[Linux-cluster] DLM behavior after lockspace recovery

Sat Oct 16 23:04:57 UTC 2004

On Saturday 16 October 2004 17:07, Jeff wrote:
> Saturday, October 16, 2004, 4:40:19 PM, Daniel Phillips wrote:
> > On Friday 15 October 2004 07:49, Jeff wrote:
> >> Why is the LVB "corrupt" when its marked VALNOTVALID... I'm
> >> suggesting that it have the "last known value" as far as the
> >> surviving nodes in the cluster are concerned.
> >
> > Staleness is a kind of corruption.  If you prefer, I'll call it
> > stale.
>
> Not really. It depends on how you design your code. If you
> know that when a LVB you see may not be the latest and greatest
> value but if it isn't, you get notified of that (eg. VALNOTVALID
> status), and you design around those premises, 'staleness' is
> not corruption.

Perhaps you'd prefer the term "data loss"?

§ **SET EXERCISE 1**
In the DLM thread, give the part that opens with the words containing "Sat Oct 16 23:04:57" and closes with "cluster are concerned." again, swapping "surviving" for "remaining".
§ **SET EXERCISE 2**
Answer these questions about the DLM thread:
(a) Who wrote the message dated Saturday, October 16, 2004, 4:40:19 PM?
(b) Which status does Jeff give as an example of how you get notified that an LVB may not be the latest value?
(c) What term does the last line suggest in place of "stale"?

§ **EXTRACTED MATERIAL**
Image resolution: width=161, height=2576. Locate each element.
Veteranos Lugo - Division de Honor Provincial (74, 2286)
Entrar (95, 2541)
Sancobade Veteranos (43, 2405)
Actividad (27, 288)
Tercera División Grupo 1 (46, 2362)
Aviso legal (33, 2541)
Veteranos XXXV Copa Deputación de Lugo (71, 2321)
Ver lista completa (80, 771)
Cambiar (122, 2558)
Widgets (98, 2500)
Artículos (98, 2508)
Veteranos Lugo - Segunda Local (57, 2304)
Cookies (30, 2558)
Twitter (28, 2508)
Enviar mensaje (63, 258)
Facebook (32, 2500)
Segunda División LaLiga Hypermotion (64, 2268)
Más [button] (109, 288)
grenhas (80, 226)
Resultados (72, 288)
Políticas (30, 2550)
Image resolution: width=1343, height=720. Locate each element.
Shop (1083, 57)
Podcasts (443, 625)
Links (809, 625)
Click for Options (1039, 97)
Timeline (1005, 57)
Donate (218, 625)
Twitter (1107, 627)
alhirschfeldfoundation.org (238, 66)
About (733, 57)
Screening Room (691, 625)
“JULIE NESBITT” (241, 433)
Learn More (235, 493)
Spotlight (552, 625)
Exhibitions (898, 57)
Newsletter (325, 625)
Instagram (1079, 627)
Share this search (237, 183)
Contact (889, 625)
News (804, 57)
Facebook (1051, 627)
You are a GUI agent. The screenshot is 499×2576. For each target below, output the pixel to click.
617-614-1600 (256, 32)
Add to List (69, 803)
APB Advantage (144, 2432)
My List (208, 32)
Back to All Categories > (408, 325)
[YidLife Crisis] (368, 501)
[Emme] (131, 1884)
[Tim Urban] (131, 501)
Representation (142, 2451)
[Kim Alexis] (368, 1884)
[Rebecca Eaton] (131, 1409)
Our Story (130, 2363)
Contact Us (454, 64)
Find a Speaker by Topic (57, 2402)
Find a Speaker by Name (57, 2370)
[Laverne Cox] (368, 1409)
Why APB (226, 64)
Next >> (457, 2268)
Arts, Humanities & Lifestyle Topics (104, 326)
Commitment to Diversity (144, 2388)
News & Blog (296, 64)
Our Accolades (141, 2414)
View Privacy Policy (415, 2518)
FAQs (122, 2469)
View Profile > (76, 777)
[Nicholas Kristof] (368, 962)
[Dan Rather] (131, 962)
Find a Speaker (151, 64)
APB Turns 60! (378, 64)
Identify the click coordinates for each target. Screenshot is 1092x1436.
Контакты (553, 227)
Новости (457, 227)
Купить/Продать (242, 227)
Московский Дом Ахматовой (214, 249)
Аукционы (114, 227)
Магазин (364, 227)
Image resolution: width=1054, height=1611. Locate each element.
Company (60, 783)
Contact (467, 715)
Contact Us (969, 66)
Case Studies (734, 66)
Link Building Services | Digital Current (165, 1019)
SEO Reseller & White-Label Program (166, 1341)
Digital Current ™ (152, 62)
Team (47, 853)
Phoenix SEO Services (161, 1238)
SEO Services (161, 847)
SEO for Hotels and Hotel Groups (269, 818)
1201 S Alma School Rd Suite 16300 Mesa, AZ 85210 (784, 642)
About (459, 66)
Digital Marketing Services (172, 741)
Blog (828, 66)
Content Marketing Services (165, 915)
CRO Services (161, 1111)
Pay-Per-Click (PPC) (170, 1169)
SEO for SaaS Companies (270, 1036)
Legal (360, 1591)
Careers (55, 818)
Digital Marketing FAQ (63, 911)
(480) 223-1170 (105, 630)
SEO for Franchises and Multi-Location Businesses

§ **TASK OUTPUT 1**
Sat Oct 16 23:04:57 UTC 2004

On Saturday 16 October 2004 17:07, Jeff wrote:
> Saturday, October 16, 2004, 4:40:19 PM, Daniel Phillips wrote:
> > On Friday 15 October 2004 07:49, Jeff wrote:
> >> Why is the LVB "corrupt" when its marked VALNOTVALID... I'm
> >> suggesting that it have the "last known value" as far as the
> >> remaining nodes in the cluster are concerned.

§ **TASK OUTPUT 2**
(a) Daniel Phillips
(b) VALNOTVALID
(c) "data loss"